Treating all three the same—by just adding patches or conditionals—breeds accumulating complexity, duplicated logic, and a system that grows harder to reason about.

In this light, refinement becomes far more than story clarification. It is a checkpoint for system integrity: a deliberate moment to ask, “Does our current system still reflect how the business actually operates?”

Software is not a static machine. It is an evolving mirror of the domain. Every new story offers a chance to confirm, refine, or correct what we thought we knew. Refinement is where that evolution should happen consciously—not accidentally through technical debt.


The Real Cost of Skipping Intent-Focused Refinement

When refinement stays shallow and we build on assumptions instead of understanding, the consequences are predictable:

  • Misaligned solutions.

  • Duplicated or conflicting functionality.

  • Growing technical debt.

  • Late and expensive rework.

  • Systems that pass internal checks but fail in real use.

Most importantly, the system stops being a tool for learning and becomes a machine for executing yesterday’s assumptions.


Reclaiming the Feedback Loop

The original promise of Agile was fast, continuous feedback. To reclaim it, we need a mindset shift:

  • From stories as work orders → to stories as intent.

  • From refinement as design → to refinement as understanding.

  • From implementation as delivery → to implementation as a mirror.

  • From end-of-sprint feedback → to continuous feedback through mirror pieces and early UI.


Conclusion

Software development is often treated as a delivery process. In reality, it is a learning process.
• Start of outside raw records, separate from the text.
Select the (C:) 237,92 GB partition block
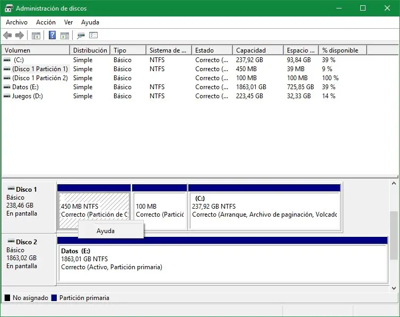Screen dimensions: 400x317 [x=264, y=210]
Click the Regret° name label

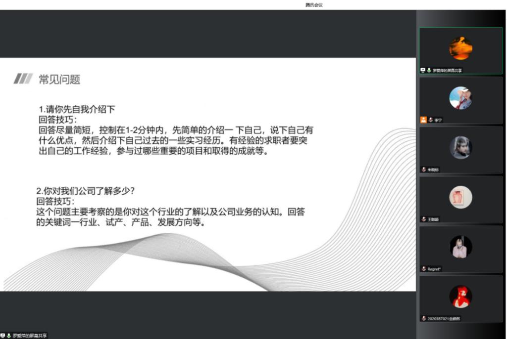coord(434,269)
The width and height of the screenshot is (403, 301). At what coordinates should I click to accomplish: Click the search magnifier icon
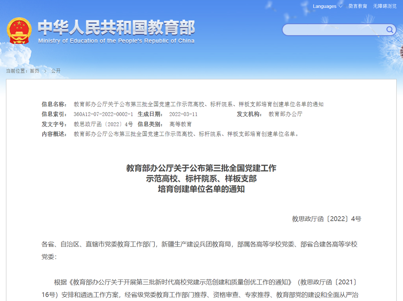coord(390,30)
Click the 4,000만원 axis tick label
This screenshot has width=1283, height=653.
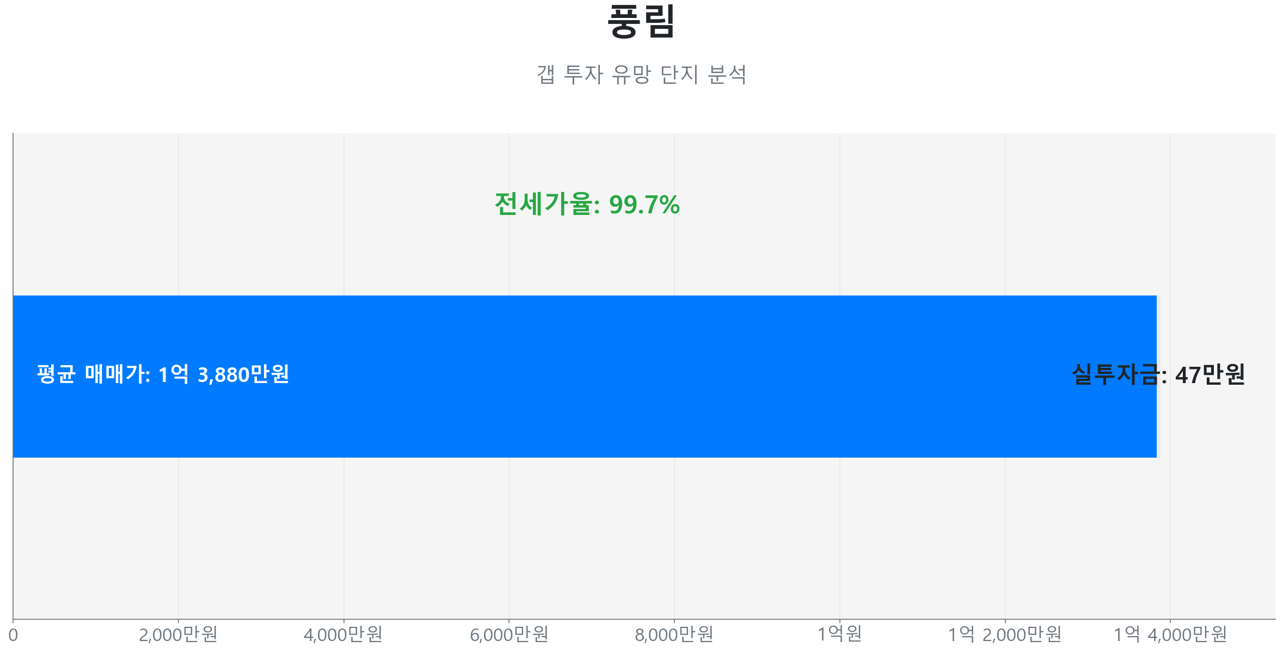(x=343, y=634)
The goal is not merely to build what was asked. The goal is to discover what is actually needed.

Refinement, mirror pieces, early UI, and deliberate validation are not overhead. They are the mechanisms that make genuine learning possible.

Software is not just a tool to serve the business.

It is a mirror that helps the business—and the team—understand itself.

The sooner we look into that mirror, the better what we build will become.


In the Age of AI: Where Does AI Fit?

Looking at refinement as understanding, mirror pieces as feedback, and software as a learning tool, the natural question arises: Where does AI fit?

AI excels at implementation:

  • Translating well-understood requirements into code.

  • Generating boilerplate and structure.

  • Accelerating familiar patterns.

In short: AI operates most effectively in the solution space.

The central challenge in this article lies elsewhere—in understanding intent, interpreting context, challenging assumptions, and discovering what the problem actually is. That remains fundamentally human work.

AI introduces a subtle risk. Because it can generate working code so quickly, it creates an illusion of progress even when understanding is incomplete. If refinement is weak:

  • AI will still produce code.

  • The system will still behave as specified.

  • Tests will still pass.

But the result is simply a faster realization of the same flawed assumptions.

AI doesn’t correct misunderstanding—it accelerates it.

What AI makes unmistakably clear is something that was always true: writing code is often the easiest part of building software. The real difficulty lies in knowing what to build, understanding why it matters, and recognizing when our assumptions are wrong.

That is exactly where strong refinement, mirror pieces, and early feedback matter most.

Within the model described here, AI fits naturally:

  • Refinement → human-driven discovery.

  • Mirror pieces + UI → shared validation.

  • AI → accelerated implementation of what has been learned.

AI lets teams build mirror pieces faster, iterate more quickly, and validate ideas sooner. But it does not replace the need for discovery—it makes that discovery loop more critical, not less.


Final Note

If software development becomes a process of executing predefined solutions, AI will do that exceptionally well.

But if we treat it as a process of learning and deeply understanding a domain, then AI becomes a powerful tool—without ever being the one that asks the important questions.

And those questions are still where the real work begins.